La compatibilité chimique est devenue centrale pour la fiabilité des joints d’étanchéité, car le matériau d’étanchéité est constamment exposé aux lubrifiants, aux additifs, aux agents de nettoyage et aux milieux de process. Du point de vue ingénierie de NQKSF, le comportement à long terme du joint dépend moins de sa dureté ou de sa forme initiales que de la réaction de son matériau face aux produits chimiques environnants.
Lorsqu’un élastomère entre en contact avec un fluide qu’il ne tolère pas, la modification n’est presque jamais immédiate. Le matériau peut gonfler, durcir, ramollir ou perdre de son élasticité au fil du temps. Ces changements altèrent la pression de contact de la lèvre et sa capacité à maintenir un film d’huile.
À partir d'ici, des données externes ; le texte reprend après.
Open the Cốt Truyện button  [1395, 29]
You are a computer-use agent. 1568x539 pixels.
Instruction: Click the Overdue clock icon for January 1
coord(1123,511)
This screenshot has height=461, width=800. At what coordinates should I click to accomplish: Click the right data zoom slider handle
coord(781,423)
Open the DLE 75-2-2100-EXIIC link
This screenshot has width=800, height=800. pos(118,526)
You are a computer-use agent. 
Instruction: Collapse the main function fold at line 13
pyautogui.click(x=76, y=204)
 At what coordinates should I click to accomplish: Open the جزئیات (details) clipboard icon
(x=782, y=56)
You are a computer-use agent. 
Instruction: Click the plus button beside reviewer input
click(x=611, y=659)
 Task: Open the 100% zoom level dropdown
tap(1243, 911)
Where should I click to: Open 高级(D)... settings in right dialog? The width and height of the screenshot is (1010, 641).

Même une faible incompatibilité chimique peut progressivement entraîner des fuites, des bruits ou une usure accélérée.
Les équipements modernes utilisent également des fluides plus complexes : huiles synthétiques, lubrifiants à base biologique, graisses à haute température et produits chimiques spécialisés. Chaque formulation interagit différemment avec le NBR, le FKM, le HNBR, le PTFE ou l’ACM. C’est pourquoi NQKSF souligne que le choix d’un joint ne repose pas uniquement sur ses dimensions ou sa structure ; il s’agit de sélectionner un élastomère qui reste stable dans le milieu opérationnel réel.
En résumé, la compatibilité chimique est essentielle, car les matériaux d’étanchéité ne sont pas inertes. Ils réagissent à leur environnement, et cette réaction détermine directement la fiabilité de l’étanchéité. Adapter l’élastomère au milieu est aujourd’hui l’une des décisions techniques les plus importantes dans la conception d’un système d’étanchéité.